-------- Extracted information --------
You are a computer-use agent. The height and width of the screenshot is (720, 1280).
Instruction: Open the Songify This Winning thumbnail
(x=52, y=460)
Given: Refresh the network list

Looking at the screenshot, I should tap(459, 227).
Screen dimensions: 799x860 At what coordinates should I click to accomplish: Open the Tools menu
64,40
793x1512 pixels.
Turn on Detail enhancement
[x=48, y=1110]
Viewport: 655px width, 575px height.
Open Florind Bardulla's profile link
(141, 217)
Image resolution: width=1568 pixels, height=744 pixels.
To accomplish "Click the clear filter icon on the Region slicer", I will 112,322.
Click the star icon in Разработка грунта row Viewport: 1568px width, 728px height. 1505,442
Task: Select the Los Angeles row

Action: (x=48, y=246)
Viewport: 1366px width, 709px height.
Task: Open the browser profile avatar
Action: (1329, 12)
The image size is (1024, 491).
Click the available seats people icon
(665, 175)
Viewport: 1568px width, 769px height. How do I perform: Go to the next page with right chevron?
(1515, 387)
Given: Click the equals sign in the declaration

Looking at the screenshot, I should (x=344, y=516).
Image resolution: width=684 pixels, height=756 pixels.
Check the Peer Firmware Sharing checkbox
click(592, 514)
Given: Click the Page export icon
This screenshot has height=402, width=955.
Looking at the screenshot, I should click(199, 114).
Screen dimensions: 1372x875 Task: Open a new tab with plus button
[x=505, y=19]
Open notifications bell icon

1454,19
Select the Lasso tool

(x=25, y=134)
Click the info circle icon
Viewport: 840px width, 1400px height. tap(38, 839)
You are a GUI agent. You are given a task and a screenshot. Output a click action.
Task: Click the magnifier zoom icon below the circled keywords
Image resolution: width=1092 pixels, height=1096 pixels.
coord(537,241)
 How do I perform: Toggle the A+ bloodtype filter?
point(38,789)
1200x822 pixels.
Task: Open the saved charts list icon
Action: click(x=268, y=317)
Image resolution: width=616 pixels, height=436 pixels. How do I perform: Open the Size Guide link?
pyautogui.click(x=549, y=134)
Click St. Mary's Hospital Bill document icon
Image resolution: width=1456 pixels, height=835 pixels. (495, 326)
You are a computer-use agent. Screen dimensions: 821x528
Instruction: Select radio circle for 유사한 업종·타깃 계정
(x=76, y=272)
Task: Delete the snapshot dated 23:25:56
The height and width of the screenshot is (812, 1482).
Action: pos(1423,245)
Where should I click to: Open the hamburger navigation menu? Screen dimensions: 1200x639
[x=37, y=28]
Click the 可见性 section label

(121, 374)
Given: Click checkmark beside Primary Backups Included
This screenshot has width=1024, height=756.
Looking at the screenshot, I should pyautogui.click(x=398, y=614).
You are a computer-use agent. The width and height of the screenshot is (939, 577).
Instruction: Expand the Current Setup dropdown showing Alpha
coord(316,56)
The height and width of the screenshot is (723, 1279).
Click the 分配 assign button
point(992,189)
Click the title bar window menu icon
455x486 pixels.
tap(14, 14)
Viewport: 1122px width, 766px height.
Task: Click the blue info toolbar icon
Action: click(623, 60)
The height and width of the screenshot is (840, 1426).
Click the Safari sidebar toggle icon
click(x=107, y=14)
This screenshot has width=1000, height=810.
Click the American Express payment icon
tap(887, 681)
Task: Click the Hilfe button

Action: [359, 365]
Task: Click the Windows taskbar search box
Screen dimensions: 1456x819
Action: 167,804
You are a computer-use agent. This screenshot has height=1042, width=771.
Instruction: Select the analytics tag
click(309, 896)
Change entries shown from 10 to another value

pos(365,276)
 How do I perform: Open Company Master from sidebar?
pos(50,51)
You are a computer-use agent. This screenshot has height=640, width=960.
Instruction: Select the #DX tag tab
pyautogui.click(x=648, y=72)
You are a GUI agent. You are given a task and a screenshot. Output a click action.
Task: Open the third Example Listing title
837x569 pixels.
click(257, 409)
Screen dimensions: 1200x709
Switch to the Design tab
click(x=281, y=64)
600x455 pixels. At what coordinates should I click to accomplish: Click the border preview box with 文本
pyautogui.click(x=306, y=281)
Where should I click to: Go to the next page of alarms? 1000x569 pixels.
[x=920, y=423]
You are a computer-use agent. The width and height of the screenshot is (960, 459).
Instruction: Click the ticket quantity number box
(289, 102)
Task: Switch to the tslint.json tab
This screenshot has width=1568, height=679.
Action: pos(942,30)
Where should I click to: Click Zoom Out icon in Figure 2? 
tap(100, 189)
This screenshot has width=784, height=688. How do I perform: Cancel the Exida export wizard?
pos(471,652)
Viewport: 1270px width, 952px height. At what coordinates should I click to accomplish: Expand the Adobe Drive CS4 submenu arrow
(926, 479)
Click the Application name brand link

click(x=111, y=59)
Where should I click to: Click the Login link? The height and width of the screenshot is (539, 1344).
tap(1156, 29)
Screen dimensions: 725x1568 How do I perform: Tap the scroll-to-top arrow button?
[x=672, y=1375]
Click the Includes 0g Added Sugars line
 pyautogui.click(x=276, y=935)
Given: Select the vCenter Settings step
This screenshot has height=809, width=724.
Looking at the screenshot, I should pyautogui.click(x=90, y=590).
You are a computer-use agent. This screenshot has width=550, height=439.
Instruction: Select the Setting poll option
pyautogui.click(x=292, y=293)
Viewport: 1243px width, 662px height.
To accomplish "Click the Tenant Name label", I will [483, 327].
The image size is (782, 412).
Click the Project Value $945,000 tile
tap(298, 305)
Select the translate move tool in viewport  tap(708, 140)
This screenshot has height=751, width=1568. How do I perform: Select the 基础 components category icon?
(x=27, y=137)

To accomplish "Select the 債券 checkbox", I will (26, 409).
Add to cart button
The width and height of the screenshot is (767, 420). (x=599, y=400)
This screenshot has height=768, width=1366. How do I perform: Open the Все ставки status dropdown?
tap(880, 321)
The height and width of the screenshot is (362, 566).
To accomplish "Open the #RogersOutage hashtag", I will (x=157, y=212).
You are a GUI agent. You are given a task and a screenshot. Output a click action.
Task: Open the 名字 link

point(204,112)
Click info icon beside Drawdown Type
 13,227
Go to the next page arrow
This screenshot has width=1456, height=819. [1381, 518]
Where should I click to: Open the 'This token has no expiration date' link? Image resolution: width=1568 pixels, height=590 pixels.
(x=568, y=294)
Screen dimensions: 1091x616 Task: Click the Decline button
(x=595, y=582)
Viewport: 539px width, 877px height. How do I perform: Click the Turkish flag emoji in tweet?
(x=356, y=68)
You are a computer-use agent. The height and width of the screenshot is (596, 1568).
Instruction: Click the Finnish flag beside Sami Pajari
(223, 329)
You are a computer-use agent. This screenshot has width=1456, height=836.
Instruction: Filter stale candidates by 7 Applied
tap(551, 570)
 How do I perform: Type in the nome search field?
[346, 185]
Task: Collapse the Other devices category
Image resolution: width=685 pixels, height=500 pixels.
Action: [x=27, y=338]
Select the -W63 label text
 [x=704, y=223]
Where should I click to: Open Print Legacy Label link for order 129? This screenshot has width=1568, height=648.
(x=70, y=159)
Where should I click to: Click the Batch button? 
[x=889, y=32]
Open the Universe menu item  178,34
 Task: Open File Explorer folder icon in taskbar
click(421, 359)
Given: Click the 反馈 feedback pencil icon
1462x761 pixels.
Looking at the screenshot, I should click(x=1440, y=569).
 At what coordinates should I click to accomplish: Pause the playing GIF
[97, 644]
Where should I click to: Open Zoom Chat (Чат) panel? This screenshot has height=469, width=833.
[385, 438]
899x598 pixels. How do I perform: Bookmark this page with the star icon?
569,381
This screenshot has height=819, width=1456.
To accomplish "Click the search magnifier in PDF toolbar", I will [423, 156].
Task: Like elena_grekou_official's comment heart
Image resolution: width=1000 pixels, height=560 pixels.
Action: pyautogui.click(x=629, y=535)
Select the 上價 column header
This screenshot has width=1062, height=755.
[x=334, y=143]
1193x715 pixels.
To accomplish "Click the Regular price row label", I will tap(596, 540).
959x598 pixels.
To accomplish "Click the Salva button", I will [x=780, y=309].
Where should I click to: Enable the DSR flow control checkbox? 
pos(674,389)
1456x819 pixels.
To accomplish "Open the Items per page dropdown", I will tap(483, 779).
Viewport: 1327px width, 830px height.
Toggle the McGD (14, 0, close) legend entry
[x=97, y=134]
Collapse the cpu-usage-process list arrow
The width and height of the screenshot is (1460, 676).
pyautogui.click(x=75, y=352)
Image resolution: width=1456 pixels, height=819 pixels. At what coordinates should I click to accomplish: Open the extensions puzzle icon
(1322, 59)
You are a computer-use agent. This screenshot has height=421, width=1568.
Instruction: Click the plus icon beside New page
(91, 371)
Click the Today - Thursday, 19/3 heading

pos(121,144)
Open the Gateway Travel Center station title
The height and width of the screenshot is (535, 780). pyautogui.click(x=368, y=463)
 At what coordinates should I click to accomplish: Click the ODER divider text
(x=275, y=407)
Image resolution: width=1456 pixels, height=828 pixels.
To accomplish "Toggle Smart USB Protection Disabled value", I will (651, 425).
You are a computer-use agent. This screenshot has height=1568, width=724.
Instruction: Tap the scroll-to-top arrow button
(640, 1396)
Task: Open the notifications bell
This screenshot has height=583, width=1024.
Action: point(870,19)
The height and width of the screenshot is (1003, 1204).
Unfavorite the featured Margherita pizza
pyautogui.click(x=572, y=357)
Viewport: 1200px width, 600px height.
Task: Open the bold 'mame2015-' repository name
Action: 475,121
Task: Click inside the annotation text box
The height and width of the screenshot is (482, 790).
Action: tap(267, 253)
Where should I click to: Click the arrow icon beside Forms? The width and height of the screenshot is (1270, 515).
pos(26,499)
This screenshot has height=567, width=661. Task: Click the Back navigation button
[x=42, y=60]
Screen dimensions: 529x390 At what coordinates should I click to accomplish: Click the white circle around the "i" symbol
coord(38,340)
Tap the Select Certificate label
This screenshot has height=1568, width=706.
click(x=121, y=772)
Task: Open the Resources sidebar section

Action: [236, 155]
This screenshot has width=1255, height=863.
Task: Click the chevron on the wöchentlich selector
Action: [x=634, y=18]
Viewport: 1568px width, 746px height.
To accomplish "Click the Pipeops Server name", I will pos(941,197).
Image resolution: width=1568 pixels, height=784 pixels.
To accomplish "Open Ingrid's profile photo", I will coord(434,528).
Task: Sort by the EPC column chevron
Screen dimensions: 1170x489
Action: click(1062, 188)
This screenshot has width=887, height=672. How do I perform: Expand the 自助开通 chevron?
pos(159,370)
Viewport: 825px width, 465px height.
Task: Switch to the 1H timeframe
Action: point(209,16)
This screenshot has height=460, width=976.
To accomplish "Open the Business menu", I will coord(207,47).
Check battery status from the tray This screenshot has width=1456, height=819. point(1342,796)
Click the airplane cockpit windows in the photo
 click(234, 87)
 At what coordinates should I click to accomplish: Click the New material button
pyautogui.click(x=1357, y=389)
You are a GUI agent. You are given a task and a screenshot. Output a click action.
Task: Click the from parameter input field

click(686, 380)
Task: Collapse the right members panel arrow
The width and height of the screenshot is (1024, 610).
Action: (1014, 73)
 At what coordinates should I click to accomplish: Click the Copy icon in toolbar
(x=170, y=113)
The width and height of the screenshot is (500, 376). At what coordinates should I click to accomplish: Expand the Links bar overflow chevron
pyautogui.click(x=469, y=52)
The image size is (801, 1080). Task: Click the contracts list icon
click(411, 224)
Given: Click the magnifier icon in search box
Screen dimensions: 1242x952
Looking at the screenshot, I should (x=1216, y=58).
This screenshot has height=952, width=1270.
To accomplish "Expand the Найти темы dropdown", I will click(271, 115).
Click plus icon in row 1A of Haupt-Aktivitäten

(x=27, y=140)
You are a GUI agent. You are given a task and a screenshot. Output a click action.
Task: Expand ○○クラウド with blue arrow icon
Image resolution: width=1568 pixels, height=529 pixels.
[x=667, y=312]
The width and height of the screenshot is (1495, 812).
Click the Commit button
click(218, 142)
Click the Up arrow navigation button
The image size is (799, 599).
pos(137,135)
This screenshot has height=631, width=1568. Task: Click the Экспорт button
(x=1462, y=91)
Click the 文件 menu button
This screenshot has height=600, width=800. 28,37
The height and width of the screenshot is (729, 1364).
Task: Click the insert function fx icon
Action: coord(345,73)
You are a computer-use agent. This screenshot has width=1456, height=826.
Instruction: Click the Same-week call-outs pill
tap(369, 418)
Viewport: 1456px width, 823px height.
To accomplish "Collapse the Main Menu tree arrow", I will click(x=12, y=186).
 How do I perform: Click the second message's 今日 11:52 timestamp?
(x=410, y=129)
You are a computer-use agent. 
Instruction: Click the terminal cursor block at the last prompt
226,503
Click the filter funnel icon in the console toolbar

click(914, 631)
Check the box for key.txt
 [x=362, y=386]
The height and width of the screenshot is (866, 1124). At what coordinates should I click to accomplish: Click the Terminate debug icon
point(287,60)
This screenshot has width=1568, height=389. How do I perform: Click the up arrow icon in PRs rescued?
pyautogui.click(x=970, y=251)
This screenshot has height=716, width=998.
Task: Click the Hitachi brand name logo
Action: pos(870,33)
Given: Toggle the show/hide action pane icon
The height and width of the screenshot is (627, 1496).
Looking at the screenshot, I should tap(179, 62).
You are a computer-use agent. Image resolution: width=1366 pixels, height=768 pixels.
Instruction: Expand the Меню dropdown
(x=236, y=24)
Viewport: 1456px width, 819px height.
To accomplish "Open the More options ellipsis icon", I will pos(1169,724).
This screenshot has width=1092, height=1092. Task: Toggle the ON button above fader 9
--------
> Written instruction: Repeat the records above word for word, starting with the line that contains "Where should I click to: Open the 'This" and going on through the line that contains "(x=595, y=582)".

> Answer to the problem:
Where should I click to: Open the 'This token has no expiration date' link? Image resolution: width=1568 pixels, height=590 pixels.
(x=568, y=294)
Screen dimensions: 1091x616 Task: Click the Decline button
(x=595, y=582)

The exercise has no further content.